Hi,
I have a model of the following form:
# in the following,
# the_obs is a (2250,) 1D-vector and P & C are (2250,2250) matrices
# they are all computes before the following model definition.
def model(the_obs=None):
# define priors with Uniform and Normal distribution
var0 = numpyro.sample('var0',dist.Uniform(-5,5)) # this is an example
...
var20= numpyro.sample('var20',dist.Norm(0,5)) # this is an example
signal = my_func(var0,...,var20) # a complex external function
# then the likelihood
return numpyro.sample('obs', dist.MultivariateNormal(signal,
precision_matrix=P,
covariance_matrix=C), obs=the_obs)
Then, whiling to perform a SVI with a MultivariateNormal approx., I do
guide = autoguide.AutoMultivariateNormal(model_spl, init_loc_fn=numpyro.infer.init_to_median())
optimizer = numpyro.optim.Adam(5e-3)
svi = SVI(model, guide,optimizer,loss=Trace_ELBO())
svi_result = svi.run(jax.random.PRNGKey(0), 1000, the_obs)
samples = guide.sample_posterior(jax.random.PRNGKey(1), svi_result.params, sample_shape=(8000,))
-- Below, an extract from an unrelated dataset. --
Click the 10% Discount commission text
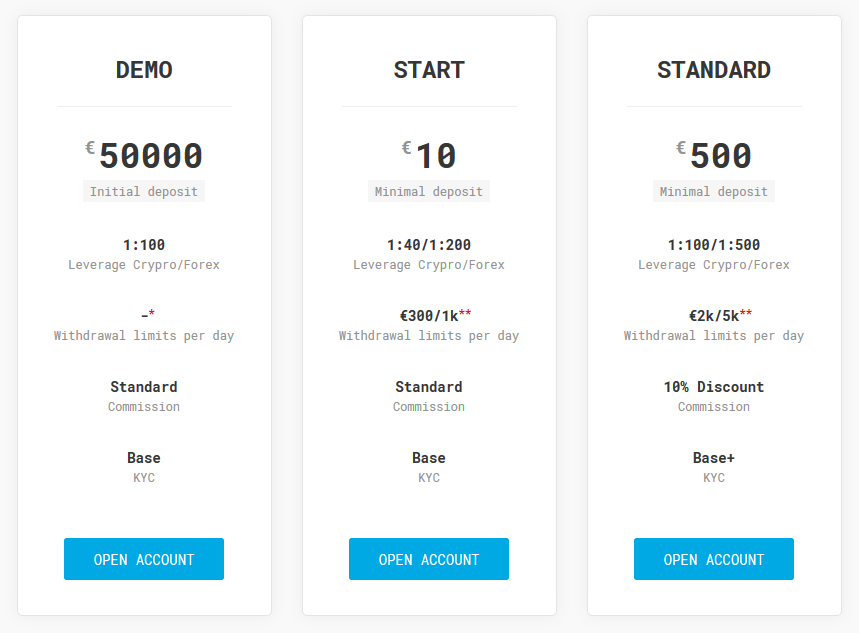 pos(714,387)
The problem is that I was not satisfied of the result with the sampling leading to means of var0 to var20 deconnected to the true values that was used to compute the_obs and Cand P. Digging, to tackle a bug, I realize that the covariant matrix C is singular: ie. its rank computed thanks to
np.linalg.matrix_rank(C)
2157
So rank=2157 is smaller than the dimension =2250. So, the determinant of C is 0.0 (this is the result of np.linalg.det), although one can compute its inverse (ie. pseudo-) leading to P-matrix, and also the Cholesky decomposition trough np.linalg.Cholesky leads to a matrix those determinant is also 0.0.
My questions:
- does the singularity of
Cmay be the source of SVI MVN convergence behaviour? - is there a way to encompass this singularity problem?